**Exercise**
Go over the data and keep only the lines that include "first".

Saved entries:
......

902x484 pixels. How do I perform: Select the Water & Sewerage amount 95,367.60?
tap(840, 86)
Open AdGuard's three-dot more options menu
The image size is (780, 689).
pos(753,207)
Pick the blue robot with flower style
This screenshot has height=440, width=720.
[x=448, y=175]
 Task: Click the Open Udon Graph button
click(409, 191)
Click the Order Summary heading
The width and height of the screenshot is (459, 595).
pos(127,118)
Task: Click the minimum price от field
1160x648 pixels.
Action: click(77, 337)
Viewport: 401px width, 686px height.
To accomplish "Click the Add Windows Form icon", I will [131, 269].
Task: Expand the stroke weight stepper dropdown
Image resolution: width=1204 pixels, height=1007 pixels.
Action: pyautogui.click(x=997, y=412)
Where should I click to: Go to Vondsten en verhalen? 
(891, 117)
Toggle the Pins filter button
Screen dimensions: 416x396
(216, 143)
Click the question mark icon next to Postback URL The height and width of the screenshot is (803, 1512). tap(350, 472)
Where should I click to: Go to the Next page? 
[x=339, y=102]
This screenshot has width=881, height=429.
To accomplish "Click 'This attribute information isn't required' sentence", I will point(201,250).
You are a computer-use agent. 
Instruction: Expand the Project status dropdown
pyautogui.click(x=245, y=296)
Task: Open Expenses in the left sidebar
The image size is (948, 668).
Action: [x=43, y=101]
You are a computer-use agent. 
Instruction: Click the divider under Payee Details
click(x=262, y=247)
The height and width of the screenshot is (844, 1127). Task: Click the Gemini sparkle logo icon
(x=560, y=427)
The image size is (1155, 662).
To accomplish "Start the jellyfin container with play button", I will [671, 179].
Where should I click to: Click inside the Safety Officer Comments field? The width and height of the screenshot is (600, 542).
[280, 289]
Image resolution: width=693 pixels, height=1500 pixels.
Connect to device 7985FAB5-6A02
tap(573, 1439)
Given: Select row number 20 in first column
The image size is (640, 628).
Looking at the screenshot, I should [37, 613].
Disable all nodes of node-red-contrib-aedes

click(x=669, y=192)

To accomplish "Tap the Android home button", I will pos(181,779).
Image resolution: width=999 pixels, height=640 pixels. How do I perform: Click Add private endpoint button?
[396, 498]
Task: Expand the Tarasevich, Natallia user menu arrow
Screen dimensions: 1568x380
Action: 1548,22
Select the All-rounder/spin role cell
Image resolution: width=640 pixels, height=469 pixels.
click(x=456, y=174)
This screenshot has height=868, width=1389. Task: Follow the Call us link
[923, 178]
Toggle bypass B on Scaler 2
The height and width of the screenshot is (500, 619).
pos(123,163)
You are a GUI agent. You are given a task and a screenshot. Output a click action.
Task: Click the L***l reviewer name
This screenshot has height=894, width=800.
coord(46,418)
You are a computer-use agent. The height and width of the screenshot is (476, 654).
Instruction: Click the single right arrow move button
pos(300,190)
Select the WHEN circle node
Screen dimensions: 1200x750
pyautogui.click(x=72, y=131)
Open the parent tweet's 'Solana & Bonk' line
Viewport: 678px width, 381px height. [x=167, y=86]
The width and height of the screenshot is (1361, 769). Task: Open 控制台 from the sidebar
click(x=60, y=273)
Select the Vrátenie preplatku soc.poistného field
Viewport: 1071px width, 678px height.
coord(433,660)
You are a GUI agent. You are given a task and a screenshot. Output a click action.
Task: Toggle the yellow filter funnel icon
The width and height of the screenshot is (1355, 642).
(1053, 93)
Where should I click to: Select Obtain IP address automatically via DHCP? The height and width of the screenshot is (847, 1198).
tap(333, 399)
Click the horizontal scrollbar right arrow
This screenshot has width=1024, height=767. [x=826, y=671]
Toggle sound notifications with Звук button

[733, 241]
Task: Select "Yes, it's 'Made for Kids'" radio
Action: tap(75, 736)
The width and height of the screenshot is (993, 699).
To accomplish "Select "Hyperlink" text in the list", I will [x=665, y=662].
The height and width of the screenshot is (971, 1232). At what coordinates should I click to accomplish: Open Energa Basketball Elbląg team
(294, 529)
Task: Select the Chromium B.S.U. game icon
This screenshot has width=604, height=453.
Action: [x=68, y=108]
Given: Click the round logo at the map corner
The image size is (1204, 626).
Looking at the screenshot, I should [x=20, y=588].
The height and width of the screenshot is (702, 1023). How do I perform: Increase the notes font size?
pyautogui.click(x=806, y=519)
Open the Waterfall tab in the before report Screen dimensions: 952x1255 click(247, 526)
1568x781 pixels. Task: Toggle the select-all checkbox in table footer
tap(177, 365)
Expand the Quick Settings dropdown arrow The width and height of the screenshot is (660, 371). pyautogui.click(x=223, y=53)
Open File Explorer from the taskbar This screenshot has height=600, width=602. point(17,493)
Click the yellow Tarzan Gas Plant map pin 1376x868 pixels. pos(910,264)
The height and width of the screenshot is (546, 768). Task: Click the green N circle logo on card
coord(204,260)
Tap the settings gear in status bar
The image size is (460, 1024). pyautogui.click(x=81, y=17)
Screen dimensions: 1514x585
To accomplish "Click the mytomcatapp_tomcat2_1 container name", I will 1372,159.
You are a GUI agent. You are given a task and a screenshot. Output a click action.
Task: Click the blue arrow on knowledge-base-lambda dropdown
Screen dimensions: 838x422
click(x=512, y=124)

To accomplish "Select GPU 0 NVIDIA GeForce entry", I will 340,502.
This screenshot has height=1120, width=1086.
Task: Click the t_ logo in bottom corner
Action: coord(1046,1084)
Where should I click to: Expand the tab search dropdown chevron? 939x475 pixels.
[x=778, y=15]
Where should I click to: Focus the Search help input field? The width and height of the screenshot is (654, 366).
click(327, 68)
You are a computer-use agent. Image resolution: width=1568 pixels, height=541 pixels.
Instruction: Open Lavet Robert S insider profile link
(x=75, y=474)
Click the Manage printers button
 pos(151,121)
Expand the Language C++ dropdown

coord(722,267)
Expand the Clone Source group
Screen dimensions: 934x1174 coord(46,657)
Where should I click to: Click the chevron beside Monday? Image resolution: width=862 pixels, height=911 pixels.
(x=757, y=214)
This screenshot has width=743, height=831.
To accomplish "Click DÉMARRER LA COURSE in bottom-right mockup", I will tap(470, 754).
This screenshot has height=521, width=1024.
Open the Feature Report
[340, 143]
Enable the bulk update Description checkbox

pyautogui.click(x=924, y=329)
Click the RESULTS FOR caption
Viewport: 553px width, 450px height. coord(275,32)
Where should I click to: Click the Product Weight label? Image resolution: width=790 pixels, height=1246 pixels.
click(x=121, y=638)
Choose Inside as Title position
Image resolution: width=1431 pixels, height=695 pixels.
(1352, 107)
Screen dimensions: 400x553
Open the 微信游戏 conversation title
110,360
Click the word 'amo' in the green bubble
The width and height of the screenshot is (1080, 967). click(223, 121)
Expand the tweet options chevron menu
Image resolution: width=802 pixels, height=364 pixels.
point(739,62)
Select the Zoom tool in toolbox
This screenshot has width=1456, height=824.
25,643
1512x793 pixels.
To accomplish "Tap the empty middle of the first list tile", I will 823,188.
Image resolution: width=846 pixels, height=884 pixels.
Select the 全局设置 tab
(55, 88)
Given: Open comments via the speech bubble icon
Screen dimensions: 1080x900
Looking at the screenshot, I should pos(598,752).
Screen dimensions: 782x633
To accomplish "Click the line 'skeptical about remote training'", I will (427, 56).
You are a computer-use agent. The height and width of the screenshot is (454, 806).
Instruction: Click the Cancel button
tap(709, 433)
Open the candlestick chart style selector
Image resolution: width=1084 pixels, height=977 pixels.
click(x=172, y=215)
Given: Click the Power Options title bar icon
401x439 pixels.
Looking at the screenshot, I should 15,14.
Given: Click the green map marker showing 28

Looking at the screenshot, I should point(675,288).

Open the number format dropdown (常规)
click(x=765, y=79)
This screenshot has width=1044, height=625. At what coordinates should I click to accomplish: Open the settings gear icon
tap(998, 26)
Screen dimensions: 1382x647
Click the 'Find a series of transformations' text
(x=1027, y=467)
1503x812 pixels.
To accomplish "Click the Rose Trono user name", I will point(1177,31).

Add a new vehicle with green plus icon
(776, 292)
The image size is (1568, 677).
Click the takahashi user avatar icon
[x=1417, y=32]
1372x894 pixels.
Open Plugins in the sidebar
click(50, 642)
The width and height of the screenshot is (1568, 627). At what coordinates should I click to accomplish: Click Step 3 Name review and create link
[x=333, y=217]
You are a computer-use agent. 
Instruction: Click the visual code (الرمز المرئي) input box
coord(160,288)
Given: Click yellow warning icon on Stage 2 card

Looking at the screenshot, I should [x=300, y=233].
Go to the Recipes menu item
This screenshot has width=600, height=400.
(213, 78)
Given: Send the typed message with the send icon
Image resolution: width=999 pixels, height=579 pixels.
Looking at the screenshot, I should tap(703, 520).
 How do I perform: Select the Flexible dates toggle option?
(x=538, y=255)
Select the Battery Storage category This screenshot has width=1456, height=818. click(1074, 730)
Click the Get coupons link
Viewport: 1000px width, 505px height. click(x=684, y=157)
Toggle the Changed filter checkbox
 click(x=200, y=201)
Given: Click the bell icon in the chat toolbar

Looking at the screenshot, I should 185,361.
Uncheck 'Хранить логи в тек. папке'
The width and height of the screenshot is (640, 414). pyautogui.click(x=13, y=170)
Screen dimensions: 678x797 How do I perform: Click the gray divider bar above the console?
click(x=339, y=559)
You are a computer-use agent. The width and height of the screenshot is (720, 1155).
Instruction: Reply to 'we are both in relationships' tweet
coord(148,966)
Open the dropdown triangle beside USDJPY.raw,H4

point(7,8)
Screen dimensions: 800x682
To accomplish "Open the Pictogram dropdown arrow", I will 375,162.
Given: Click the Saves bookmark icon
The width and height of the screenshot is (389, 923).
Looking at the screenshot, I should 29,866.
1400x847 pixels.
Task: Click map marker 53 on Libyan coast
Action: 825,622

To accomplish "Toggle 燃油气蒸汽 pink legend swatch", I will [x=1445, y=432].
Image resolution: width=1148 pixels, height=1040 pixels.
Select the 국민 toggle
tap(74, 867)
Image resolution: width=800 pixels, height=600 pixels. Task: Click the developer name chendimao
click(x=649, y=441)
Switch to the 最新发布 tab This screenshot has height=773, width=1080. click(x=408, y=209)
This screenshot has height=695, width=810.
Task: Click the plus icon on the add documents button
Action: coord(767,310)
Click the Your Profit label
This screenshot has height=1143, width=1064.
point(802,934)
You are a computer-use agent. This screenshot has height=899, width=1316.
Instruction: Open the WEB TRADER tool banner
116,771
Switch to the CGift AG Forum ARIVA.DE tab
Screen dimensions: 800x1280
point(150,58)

......

**Exercise answer**
Given: Select row number 20 in first column
To accomplish "Tap the empty middle of the first list tile", I will 823,188.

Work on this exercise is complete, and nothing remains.